Monday, November 21, 2011

Philippines Asks S. Korea For Military Hardware

Manila - Philippine President Benigno Aquino asked his visiting counterpart from South Korea on Monday for aircraft, boats and other hardware to help boost his country's military, amid rising tensions with China.
Aquino said he and South Korean President Lee Myung-Bak discussed their respective regional security concerns, which for the Philippines is the disputed South China Sea, where China has been accused of bullying.
"On defence cooperation, I expressed to President Lee the interest of the Philippines to gain some specific defence articles such as military-grade helicopters, boats and aircrafts," Aquino said in a joint forum.
"This is in consonance with the upgrading and modernisation of the Armed Forces of the Philippines."
Lee did not disclose any response to the specific request but said South Korea wanted to cooperate with the Philippines to resolve its maritime problems.
"We agreed that we will continue to work together so that we can peacefully resolve this issue according to international rule, norms and standards," said Lee, who is on a three-day visit to the Philippines.

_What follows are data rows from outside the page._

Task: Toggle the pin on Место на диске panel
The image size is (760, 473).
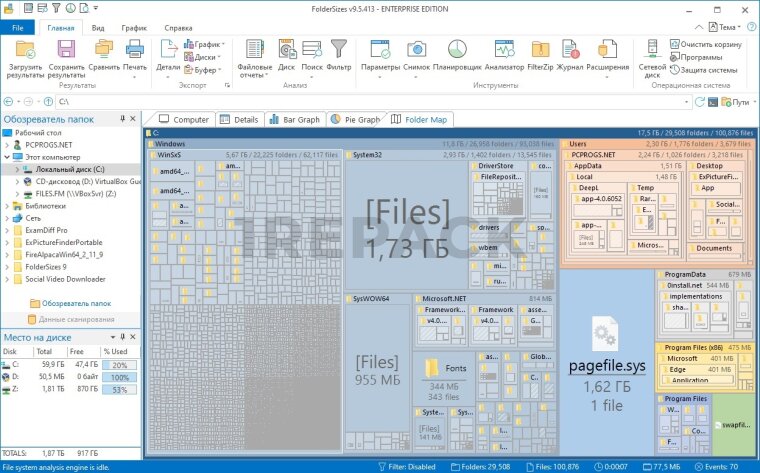Action: pos(123,337)
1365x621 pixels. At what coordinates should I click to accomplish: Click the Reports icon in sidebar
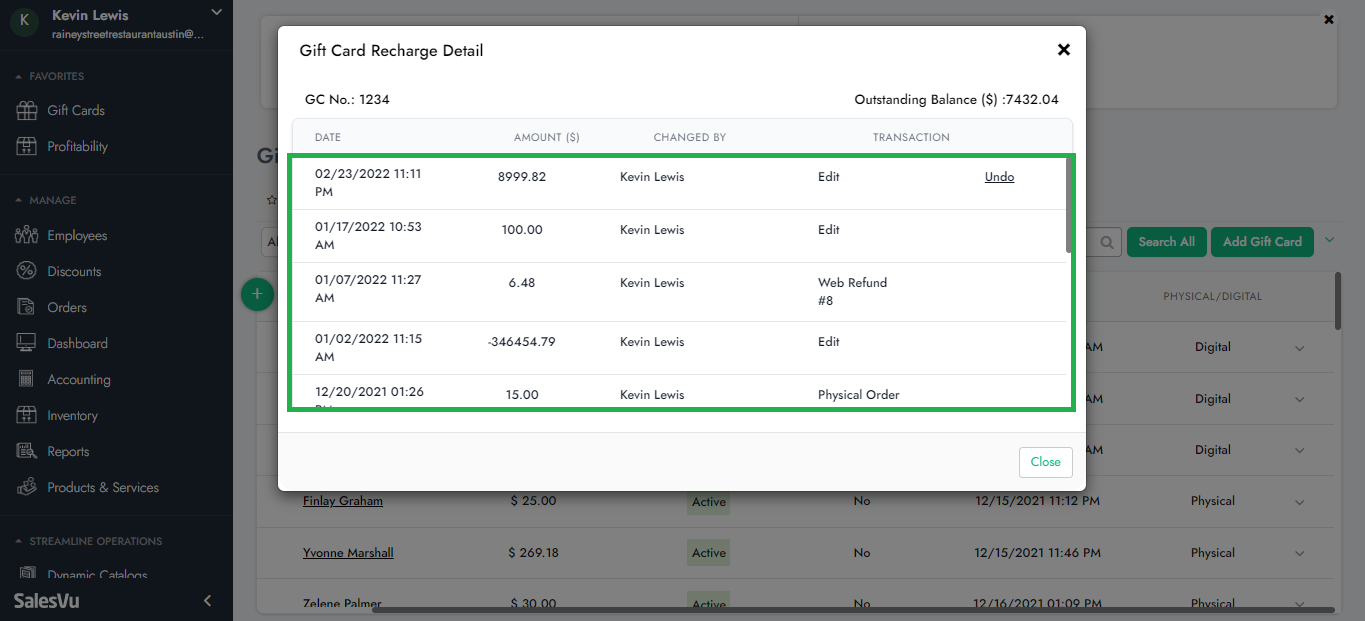coord(27,452)
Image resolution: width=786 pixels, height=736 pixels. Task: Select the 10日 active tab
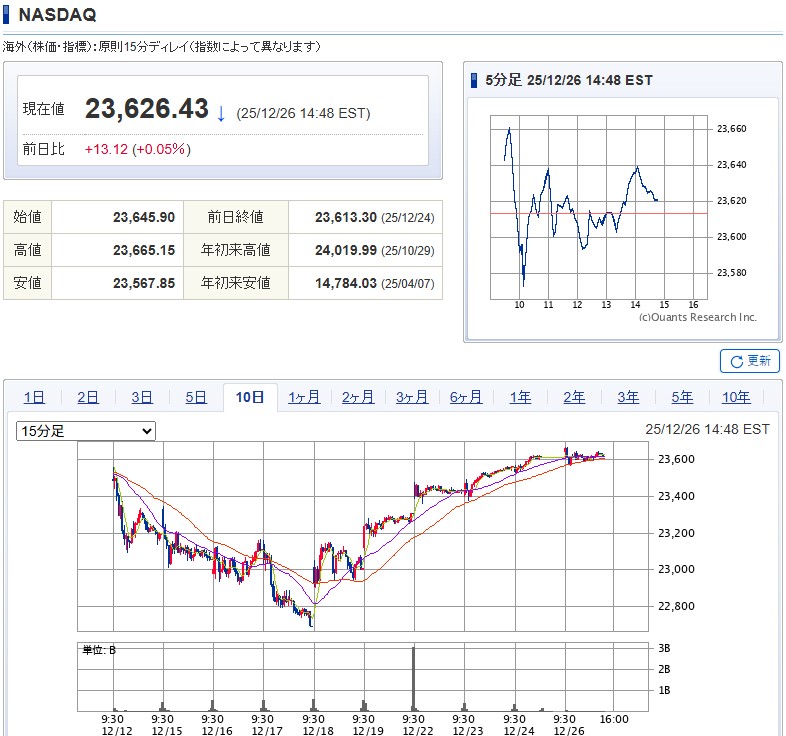[250, 398]
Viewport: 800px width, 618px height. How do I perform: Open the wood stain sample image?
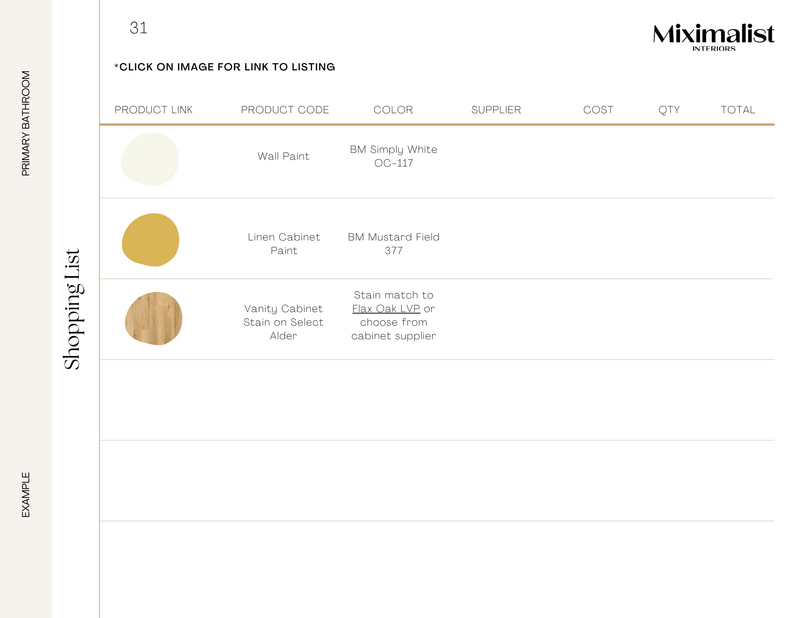coord(153,318)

Aquino has this year begun upgrading the Philippines' military, which is one of the weakest in the region with its navy made up of mostly World War II-era ships and its air force consisting of Vietnam War-vintage planes.
He has said the Philippines needs to be able to defend its claims to waters and islands of the South China Sea.
China and Taiwan claim the South China Sea in full, while the Philippines, Vietnam, Malaysia and Brunei have claims to parts of the area, which is believed to hold vast oil and gas deposits.
The Philippines has accused the Chinese military of aggressive acts in the Philippine-claimed areas of the sea this year, including firing on Filipino fishermen, laying buoys and harassing an oil exploration vessel.
Aquino and Lee also oversaw the signing of economic agreements, the most significant of which will see South Korea provide the Philippines with up to $500 million in development loans from 2011 to 2013.
South Korea will also help build a coal-fired power plant in a free-trade zone on the main Philippine island of Luzon, and a dam on a river in the central island of Panay.
South Korea's Yonhap news agency said the dam project was worth $300 million.